Although Energy2D started out as an educational program, we are very pleased to witness that its power has grown to the point that even scientists find it useful in conducting serious scientific research. We are totally thrilled by the publication of the first scientific paper that documents the validity of Energy2D as a research tool and appreciate the efforts of the European scientists in adopting this piece of software in their work.

Using particle feeders in Energy2D for advection simulations

Fig. 1: Particle advection behind two obstacles.
Advection is a transport mechanism in which a substance is carried by the flow of a fluid. An example is the transport of sand in a river or pollen in the air. Advection is different from diffusion, whereas the more commonly known term, convection, is the combination of advection and diffusion.

Our Energy2D can simulate advection as it integrates particle dynamics in the Lagrangian frame and fluid dynamics in the Eulerian frame. Particles in Energy2D do not spontaneously diffuse -- they are driven by gravity or fluid, though we can introduce Brownian particles in the future by incorporating the Langevin Equation into Energy2D.

Fig. 2: Blowing away particles.
Over this weekend, I added a new object, the particle feeder, for creating continuous particle flow in the presence of open mass boundary. A particle feeder can emit a specified type of particle at a specified frequency. All these settings can be adjusted in its property window, which can be opened by right-clicking on it and selecting the relevant menu.

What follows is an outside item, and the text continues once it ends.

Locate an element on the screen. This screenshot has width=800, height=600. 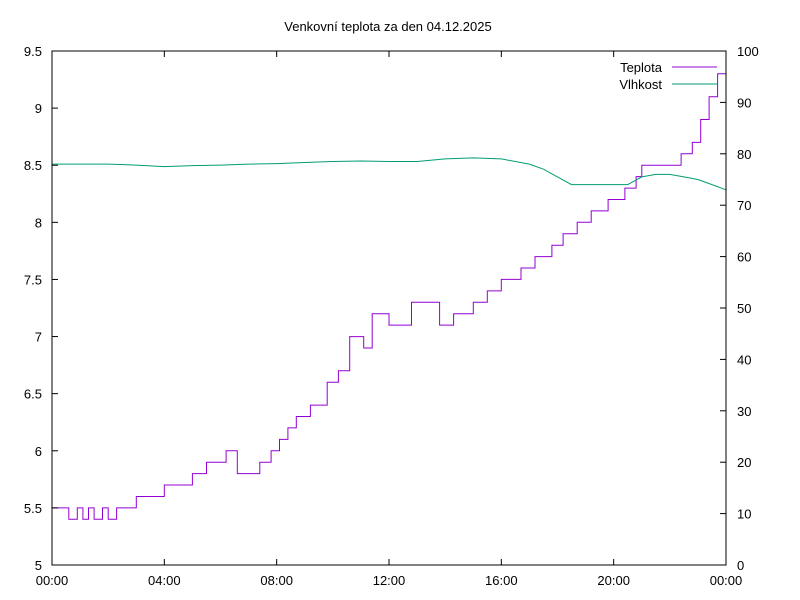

Figure 1 shows a comparison of particle advection behind a turbulent flow and a streamlined flow. Have you ever seen these kinds of patterns in rivers?

Figure 2 shows how particles of different densities separate when you blow them with a fan. There are six particle feeders at the top that continually drop particles. A fan is placed not far below the feeders.

With these new additions to Energy2D, we hope to be able to simulate more complex atmospheric phenomena (such as pollutant transport through jet streams) in the future.